(PROVIDED TEXT begins)

How the Travelling community are treated at work

Travellers, or Mincéirí, are a minority ethnic group indigenous to Ireland who have a shared language and culture. The biggest blight on “modern” Ireland, without question, is the treatment of the Travelling community. It is a continuing shame on the state and on society more generally.

Traditional Traveller occupations, such as tinsmithing (in the past they were often called Whitesmiths as a people, because of their trade), the recycling of metals, horse-trading, or more recently chimney-sweeping, have largely been made redundant by industrialised monopoly capitalism. This has forced Travellers either into social-welfare dependence or into cities to try to integrate in a working culture that doesn’t want them and that forces settled accommodation and patterns of routinised behaviour.

Legislation against Travellers, their lives and occupations was introduced by the British state in the sixteenth century, outlawing travelling from town to town peddling. In the 1920s and 30s the Irish state increasingly took public land for government use that had traditionally been used by the Travelling community. Conflict with the state was frequent, and continuous, over land use with the Gardaí and county councils, often violently, disrupting Traveller campsites that had been used for centuries without any understanding or recognition of this.

Regulations and laws that restricted camping and mobility increased, and this remains at the heart of discrimination and oppression today: a failure to recognise and accept the indigenous Mincéir way of life. Indeed Charles Haughey once stated that “there could be no final solution until itinerant families were absorbed into the general community.”

A report then recommended that all Travellers in the state needed to be “registered,” and social welfare was offered for twelve months to any Traveller willing to “settle” and get a “normal” job. Variations of this have been state policy since.

The state and capital have in effect worked together to leave these people in a state of oppressive and violent poverty.

56 per cent of Travellers reported that poor physical and mental health restricted normal daily activities; this was compared with 24 per cent of the General Medical Services (medical card) population. 63 per cent of Traveller women disclosed that their mental health was not good enough for one or more days in the previous thirty days, compared with 20 per cent of GMS female cardholders. Suicide rates are six times higher in the Travelling community than in the settled population. 50 per cent of Travellers die before their 39th birthday.

Let that sink in. It is a frightening reality. Traveller men have a life expectancy of 63 and women 70. These are significantly less than the settled population (78 for men and 82 for women).

And what prospect is there if a Traveller wants to get a job within the settled economy? A survey in 2004 found shocking attitudes to the Travelling community among the settled population. 72 per cent of the population agreed that they were not willing to accept Travellers among them.

(PROVIDED TEXT ends)

--- DIRECTIONS ---
A. From the article on the Travelling community, extract the stretch from "Legislation against Travellers, their" through "recognition of this.".
B. According to the article on the Travelling community, what is the life expectancy of Traveller men?
C. Translate this sentence from the article on the Travelling community into Spanish: "Suicide rates are six times higher in the Travelling community than in the settled population."

(INFORMATION GIVEN begins)

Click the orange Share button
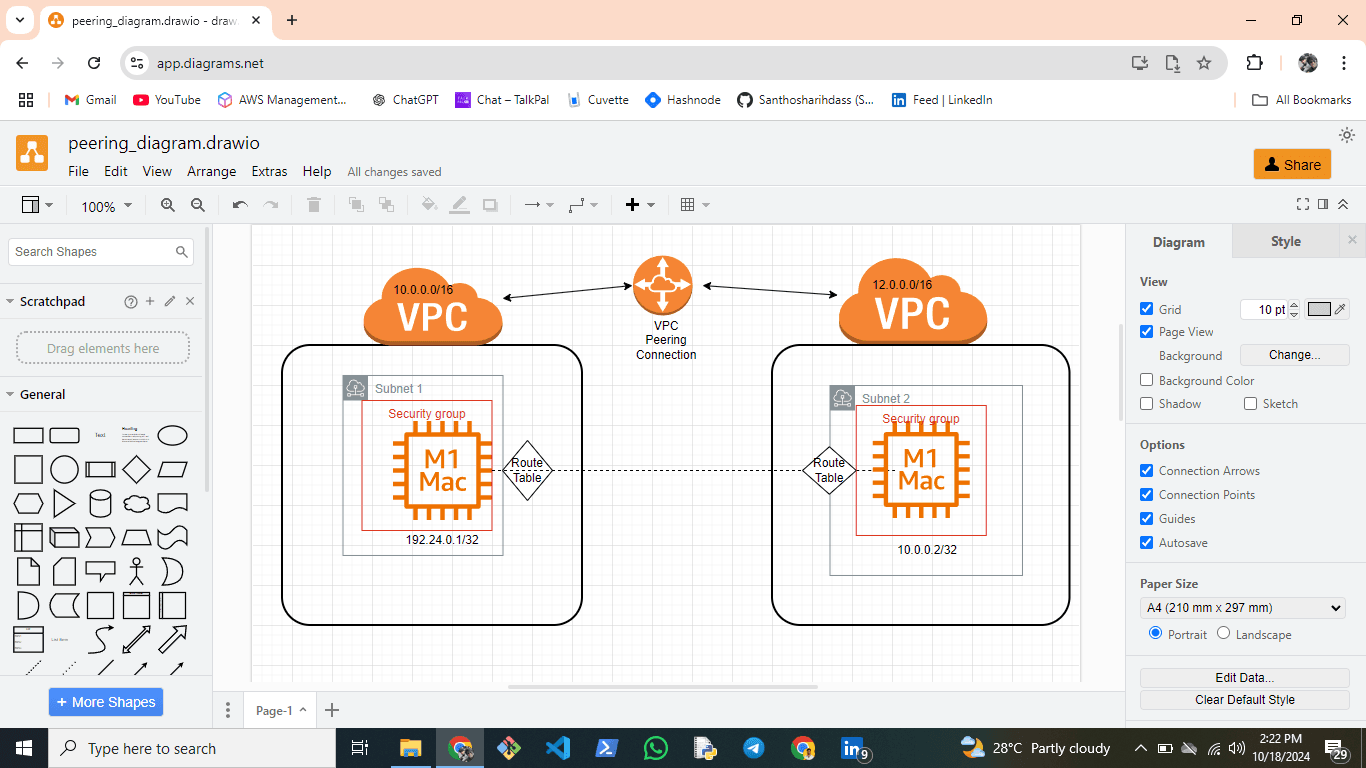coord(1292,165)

(INFORMATION GIVEN ends)
(INFORMATION GIVEN begins)

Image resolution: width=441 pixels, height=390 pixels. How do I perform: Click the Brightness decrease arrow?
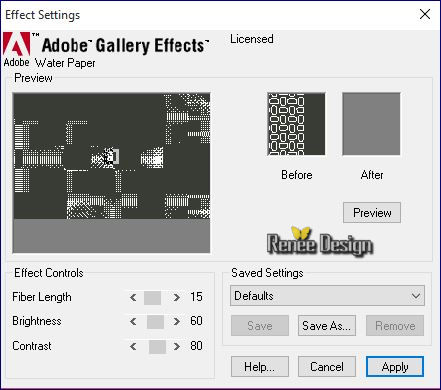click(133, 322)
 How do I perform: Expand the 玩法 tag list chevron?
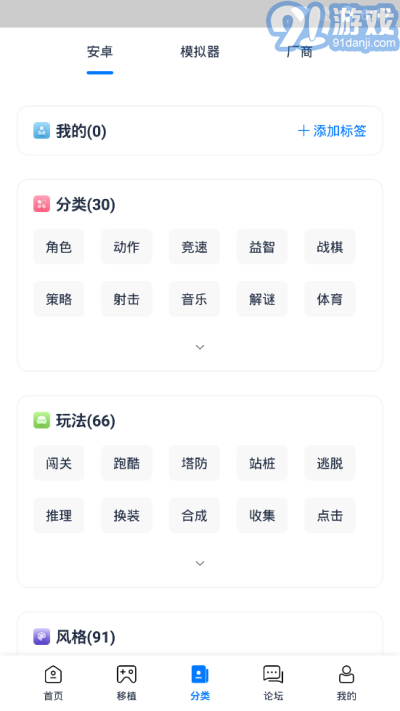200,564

(INFORMATION GIVEN ends)
(INFORMATION GIVEN begins)

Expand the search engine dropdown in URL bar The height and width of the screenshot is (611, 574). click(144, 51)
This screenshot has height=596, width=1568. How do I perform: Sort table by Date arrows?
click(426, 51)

(INFORMATION GIVEN ends)

--- ANSWERS BELOW ---
A.
Legislation against Travellers, their lives and occupations was introduced by the British state in the sixteenth century, outlawing travelling from town to town peddling. In the 1920s and 30s the Irish state increasingly took public land for government use that had traditionally been used by the Travelling community. Conflict with the state was frequent, and continuous, over land use with the Gardaí and county councils, often violently, disrupting Traveller campsites that had been used for centuries without any understanding or recognition of this.

B. 63

C. Las tasas de suicidio son seis veces más altas en la comunidad itinerante que en la población asentada.